Exercise brief – Can you put every line of the records below into a JSON list of strings, one string per line, with blank lines and the pictures left out?

Extracted material –

■ ■ ■ ■

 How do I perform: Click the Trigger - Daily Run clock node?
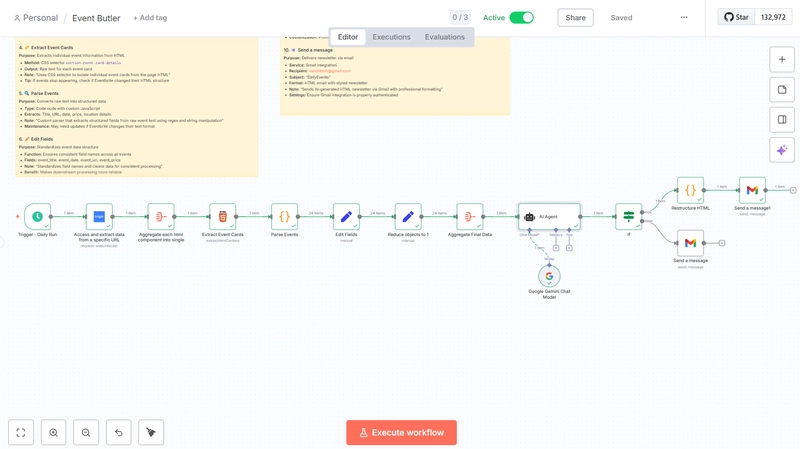click(38, 216)
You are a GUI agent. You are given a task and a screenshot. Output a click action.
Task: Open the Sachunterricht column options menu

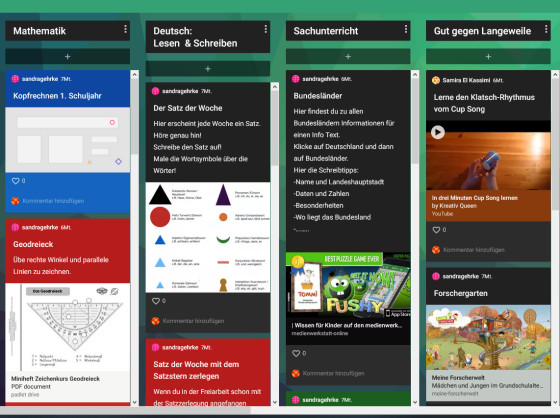coord(406,29)
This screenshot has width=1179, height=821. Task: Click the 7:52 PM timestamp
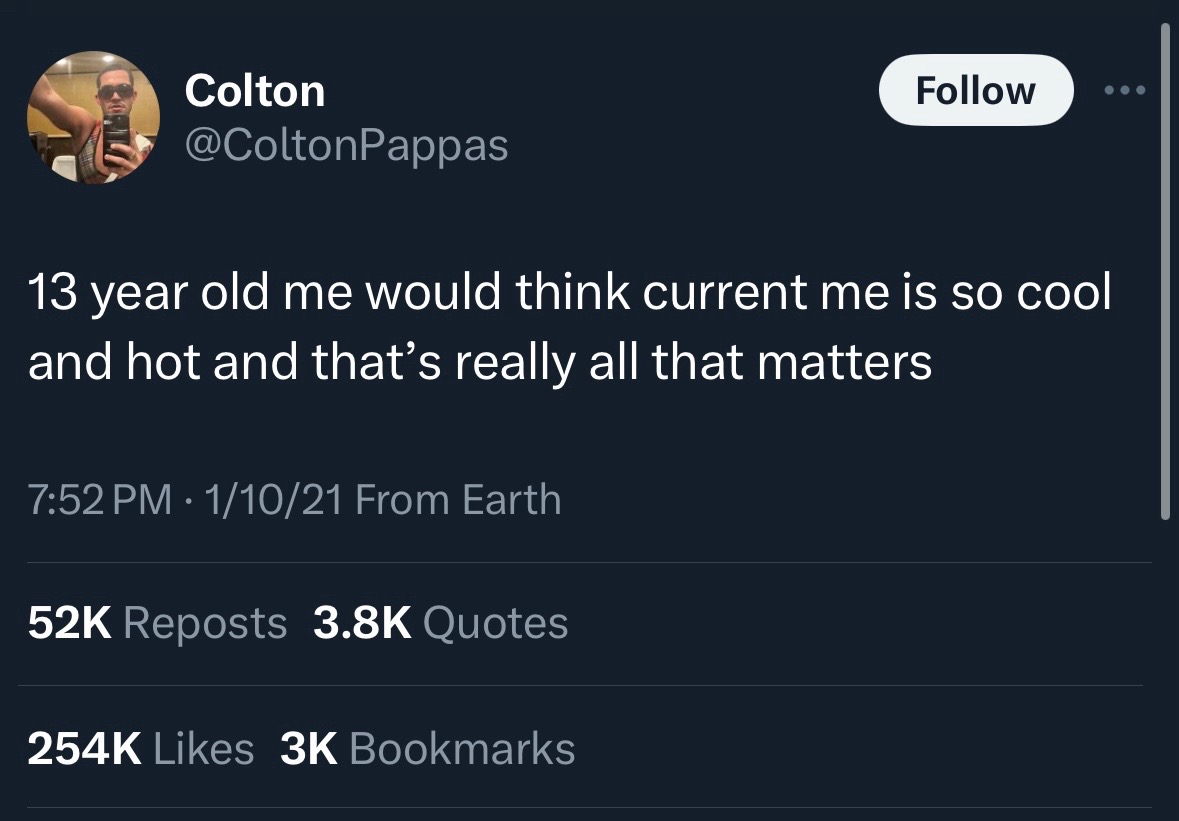click(x=98, y=499)
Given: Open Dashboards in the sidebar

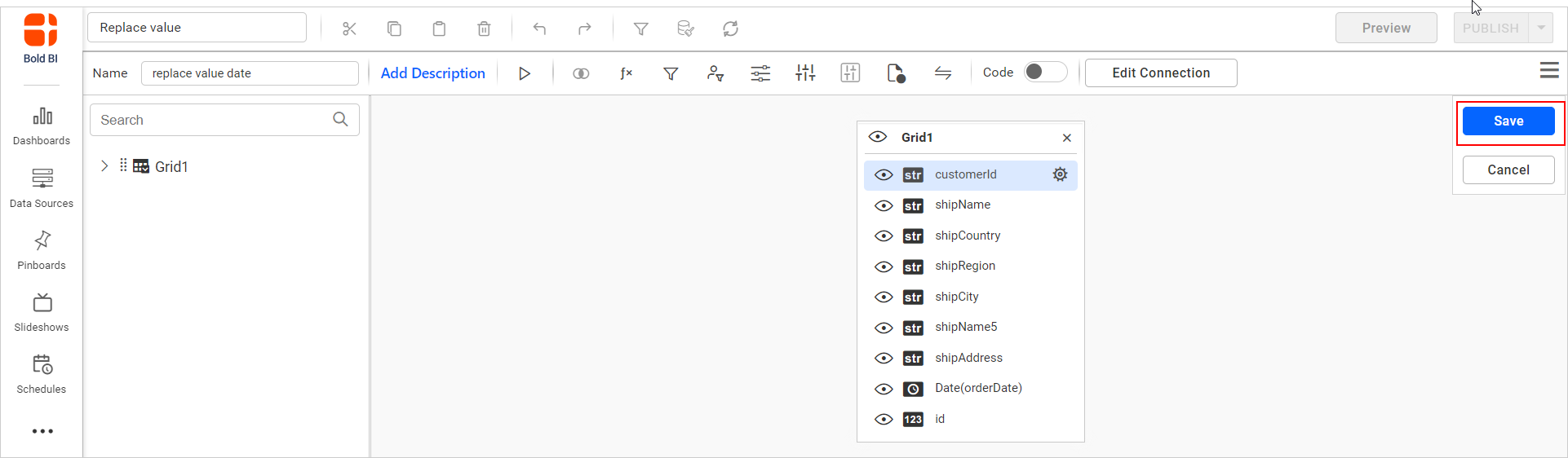Looking at the screenshot, I should [42, 126].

■ ■ ■ ■

Result for this exercise –
[
  " How do I perform: Click the Trigger - Daily Run clock node?",
  "click(38, 216)",
  "You are a GUI agent. You are given a task and a screenshot. Output a click action.",
  "Task: Open the Sachunterricht column options menu",
  "coord(406,29)",
  "This screenshot has width=1179, height=821. Task: Click the 7:52 PM timestamp",
  "click(x=98, y=499)",
  "Given: Open Dashboards in the sidebar",
  "Looking at the screenshot, I should [42, 126]."
]